Banda Aceh-Seiring persiapan berlangsungnya MTQ Ke-37 Aceh yang akan digelar di Pidie Jaya, anggota Dewan Perwakilan Rakyat Aceh (DPRA) mendesak agar ruas Tol Sibanceh seksi Padang Tiji–Seulimuem dibuka sementara untuk rombongan kafilah dan pendukung acara.
“Dengan dibukanya tol, waktu tempuh bisa berkurang hingga sekitar satu jam, dan tentu saja lebih nyaman,” kata Anggota Komisi IV DPRA, T. A. Khalid, Selasa (28/10/2025).
Tol Sibanceh seksi Padang Tiji–Seulimuem belum dibuka untuk umum karena masih dalam tahap konstruksi dan pembebasan lahan sejumlah bidang tanah.
Khalid menyarankan agar pembukaan sementara hanya untuk rombongan kafilah MTQ dan pengantar, dengan pengawalan khusus, untuk memastikan kelancaran tanpa membuka akses penuh kepada umum.
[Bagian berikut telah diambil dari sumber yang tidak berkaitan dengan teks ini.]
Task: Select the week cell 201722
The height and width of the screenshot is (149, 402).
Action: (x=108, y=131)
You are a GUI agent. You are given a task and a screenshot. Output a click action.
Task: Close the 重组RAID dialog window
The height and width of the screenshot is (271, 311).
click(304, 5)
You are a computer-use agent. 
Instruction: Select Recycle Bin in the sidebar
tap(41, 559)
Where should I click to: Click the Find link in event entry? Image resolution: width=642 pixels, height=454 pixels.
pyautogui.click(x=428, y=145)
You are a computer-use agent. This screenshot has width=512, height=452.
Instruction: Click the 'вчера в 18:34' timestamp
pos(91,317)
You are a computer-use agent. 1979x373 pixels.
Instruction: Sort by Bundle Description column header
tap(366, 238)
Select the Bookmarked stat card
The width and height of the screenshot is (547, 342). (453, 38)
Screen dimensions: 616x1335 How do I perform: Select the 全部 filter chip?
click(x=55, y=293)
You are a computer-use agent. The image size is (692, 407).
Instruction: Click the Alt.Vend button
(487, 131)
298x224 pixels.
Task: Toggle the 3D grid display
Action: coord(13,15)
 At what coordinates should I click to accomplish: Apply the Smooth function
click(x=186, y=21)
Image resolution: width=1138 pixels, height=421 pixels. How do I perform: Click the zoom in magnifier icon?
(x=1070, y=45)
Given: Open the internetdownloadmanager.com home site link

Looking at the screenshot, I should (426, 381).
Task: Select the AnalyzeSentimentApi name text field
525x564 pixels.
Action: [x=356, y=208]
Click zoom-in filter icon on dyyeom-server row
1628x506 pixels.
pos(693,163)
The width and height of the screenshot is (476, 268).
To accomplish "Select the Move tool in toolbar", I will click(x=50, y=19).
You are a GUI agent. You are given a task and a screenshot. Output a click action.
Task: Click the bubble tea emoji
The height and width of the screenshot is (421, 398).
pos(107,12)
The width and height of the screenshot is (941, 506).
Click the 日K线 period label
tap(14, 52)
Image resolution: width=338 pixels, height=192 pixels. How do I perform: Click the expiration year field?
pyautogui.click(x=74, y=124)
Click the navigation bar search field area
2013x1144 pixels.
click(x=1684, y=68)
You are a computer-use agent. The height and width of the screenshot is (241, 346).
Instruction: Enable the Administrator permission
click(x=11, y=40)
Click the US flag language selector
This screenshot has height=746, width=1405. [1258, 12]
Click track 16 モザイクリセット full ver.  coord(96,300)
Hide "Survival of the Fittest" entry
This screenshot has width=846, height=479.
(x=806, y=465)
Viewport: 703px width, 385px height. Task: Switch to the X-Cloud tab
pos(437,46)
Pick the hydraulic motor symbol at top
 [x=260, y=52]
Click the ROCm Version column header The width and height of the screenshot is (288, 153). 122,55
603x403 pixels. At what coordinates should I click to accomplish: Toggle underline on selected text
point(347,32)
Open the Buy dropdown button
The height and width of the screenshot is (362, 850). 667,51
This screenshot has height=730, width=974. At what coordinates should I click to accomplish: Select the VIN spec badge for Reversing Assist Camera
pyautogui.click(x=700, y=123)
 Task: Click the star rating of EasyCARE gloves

Stimulus pembukaan ini dianggap strategis sebab dapat mempersingkat waktu tempuh dari Banda Aceh atau wilayah barat-selatan ke Pidie Jaya, yang menjadi tuan rumah MTQ.
Meski ide pembukaan sementara dinilai baik, masih ada sejumlah kendala yang perlu diperhatikan: Proses pembebasan lahan di seksi tol tersebut masih menyisakan beberapa bidang yang belum selesai, sehingga Uji Layak Fungsi (ULF) belum dapat dilaksanakan penuh. Perlu mekanisme buka-tutup yang jelas serta pengaturan lalu lintas untuk mencegah risiko kecelakaan atau gangguan konstruksi.
Koordinasi antara pemerintah provinsi, kabupaten, BPN, BPJT dan pengelola tol harus ditingkatkan agar pembukaan sementara tidak mengganggu proses konstruksi utama.